*STATED TASK*
Could you echo back the lines that begin with the line containing "Task: Select the 精密护甲" and end with the line containing "click(1312, 799)", both of those lines included, reproducing them exactly and giving nothing else?

*DATASET EXTRACT*
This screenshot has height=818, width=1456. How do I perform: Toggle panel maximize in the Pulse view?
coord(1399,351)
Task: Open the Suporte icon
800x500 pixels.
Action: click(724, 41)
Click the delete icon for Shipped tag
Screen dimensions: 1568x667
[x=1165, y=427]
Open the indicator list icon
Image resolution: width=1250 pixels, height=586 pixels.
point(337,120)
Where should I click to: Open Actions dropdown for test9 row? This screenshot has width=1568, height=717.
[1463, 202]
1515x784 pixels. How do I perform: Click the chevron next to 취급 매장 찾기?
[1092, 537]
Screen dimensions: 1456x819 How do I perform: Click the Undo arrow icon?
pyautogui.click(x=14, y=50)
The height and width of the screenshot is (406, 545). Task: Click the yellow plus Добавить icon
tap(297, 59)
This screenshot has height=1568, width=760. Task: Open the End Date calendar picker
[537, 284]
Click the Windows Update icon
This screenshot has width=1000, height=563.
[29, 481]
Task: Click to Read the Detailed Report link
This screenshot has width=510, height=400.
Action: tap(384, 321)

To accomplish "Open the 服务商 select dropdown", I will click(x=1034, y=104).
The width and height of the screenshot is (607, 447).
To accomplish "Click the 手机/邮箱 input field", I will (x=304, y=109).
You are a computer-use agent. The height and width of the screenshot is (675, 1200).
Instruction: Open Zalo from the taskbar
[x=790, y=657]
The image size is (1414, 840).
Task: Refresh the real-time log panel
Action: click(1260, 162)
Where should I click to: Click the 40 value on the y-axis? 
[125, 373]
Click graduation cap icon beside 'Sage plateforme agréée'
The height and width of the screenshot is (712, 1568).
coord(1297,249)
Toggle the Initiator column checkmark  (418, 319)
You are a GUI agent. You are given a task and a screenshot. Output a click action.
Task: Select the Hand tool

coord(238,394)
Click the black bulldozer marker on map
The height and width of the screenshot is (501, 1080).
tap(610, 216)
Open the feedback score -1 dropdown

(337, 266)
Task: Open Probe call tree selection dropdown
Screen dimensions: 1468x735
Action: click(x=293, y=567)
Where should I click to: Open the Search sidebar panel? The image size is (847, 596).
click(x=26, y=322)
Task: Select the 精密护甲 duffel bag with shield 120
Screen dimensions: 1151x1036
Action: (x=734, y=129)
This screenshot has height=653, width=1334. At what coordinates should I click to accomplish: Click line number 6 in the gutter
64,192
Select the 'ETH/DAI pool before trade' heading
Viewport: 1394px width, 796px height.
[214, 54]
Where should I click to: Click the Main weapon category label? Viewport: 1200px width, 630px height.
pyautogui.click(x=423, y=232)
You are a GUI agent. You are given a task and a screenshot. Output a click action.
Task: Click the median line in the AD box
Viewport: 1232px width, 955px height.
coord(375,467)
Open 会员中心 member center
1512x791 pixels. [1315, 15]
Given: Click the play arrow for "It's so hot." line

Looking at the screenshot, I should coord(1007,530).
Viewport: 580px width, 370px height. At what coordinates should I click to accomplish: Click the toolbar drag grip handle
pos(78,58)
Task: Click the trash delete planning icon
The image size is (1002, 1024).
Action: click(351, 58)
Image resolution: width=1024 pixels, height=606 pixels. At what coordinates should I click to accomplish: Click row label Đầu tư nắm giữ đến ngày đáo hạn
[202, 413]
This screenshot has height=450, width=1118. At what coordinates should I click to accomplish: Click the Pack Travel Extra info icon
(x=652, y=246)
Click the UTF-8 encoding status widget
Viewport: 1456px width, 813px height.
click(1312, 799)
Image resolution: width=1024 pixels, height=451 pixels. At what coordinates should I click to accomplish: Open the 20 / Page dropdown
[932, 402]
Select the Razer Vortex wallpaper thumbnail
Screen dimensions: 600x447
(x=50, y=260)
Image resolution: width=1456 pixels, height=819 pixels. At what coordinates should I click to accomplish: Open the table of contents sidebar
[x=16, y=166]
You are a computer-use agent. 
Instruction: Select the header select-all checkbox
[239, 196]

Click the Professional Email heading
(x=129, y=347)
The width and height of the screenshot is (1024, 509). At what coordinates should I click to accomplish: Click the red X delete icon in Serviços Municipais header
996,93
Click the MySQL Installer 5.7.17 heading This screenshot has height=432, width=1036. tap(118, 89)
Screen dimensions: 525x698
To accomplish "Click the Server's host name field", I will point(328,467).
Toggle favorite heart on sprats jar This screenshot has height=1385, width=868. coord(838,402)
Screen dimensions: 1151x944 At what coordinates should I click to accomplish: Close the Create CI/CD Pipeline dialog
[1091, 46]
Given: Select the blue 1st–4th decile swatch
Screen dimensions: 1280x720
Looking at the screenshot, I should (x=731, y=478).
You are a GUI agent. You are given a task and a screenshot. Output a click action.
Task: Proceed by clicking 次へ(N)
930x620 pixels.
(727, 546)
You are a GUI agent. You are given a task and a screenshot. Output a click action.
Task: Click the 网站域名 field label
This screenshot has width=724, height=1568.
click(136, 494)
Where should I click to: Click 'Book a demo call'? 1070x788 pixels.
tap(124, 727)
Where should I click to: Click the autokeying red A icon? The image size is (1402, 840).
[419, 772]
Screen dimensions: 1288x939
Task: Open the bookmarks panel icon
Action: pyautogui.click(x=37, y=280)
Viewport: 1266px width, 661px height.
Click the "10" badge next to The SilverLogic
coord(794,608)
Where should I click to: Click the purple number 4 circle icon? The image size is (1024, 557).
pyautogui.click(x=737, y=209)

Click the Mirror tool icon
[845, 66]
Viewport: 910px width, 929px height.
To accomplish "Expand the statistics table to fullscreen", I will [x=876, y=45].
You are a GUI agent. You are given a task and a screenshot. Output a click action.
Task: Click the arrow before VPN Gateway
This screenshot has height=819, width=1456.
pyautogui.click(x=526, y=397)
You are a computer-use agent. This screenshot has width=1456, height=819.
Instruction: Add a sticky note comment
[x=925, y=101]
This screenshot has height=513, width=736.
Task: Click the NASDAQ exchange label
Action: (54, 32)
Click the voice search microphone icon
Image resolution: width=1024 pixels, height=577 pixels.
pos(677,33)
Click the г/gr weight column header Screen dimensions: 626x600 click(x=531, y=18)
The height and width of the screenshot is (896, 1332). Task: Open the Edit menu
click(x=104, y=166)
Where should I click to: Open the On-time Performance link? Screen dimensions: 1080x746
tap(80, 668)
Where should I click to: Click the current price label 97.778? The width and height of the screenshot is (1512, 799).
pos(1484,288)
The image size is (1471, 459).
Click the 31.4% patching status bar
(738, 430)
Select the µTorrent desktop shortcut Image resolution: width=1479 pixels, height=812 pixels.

*SOLUTION*
Task: Select the 精密护甲 duffel bag with shield 120
Screen dimensions: 1151x1036
Action: (x=734, y=129)
This screenshot has height=653, width=1334. At what coordinates should I click to accomplish: Click line number 6 in the gutter
64,192
Select the 'ETH/DAI pool before trade' heading
Viewport: 1394px width, 796px height.
[214, 54]
Where should I click to: Click the Main weapon category label? Viewport: 1200px width, 630px height.
pyautogui.click(x=423, y=232)
You are a GUI agent. You are given a task and a screenshot. Output a click action.
Task: Click the median line in the AD box
Viewport: 1232px width, 955px height.
coord(375,467)
Open 会员中心 member center
1512x791 pixels. [1315, 15]
Given: Click the play arrow for "It's so hot." line

Looking at the screenshot, I should coord(1007,530).
Viewport: 580px width, 370px height. At what coordinates should I click to accomplish: Click the toolbar drag grip handle
pos(78,58)
Task: Click the trash delete planning icon
The image size is (1002, 1024).
Action: click(351, 58)
Image resolution: width=1024 pixels, height=606 pixels. At what coordinates should I click to accomplish: Click row label Đầu tư nắm giữ đến ngày đáo hạn
[202, 413]
This screenshot has height=450, width=1118. At what coordinates should I click to accomplish: Click the Pack Travel Extra info icon
(x=652, y=246)
Click the UTF-8 encoding status widget
Viewport: 1456px width, 813px height.
click(1312, 799)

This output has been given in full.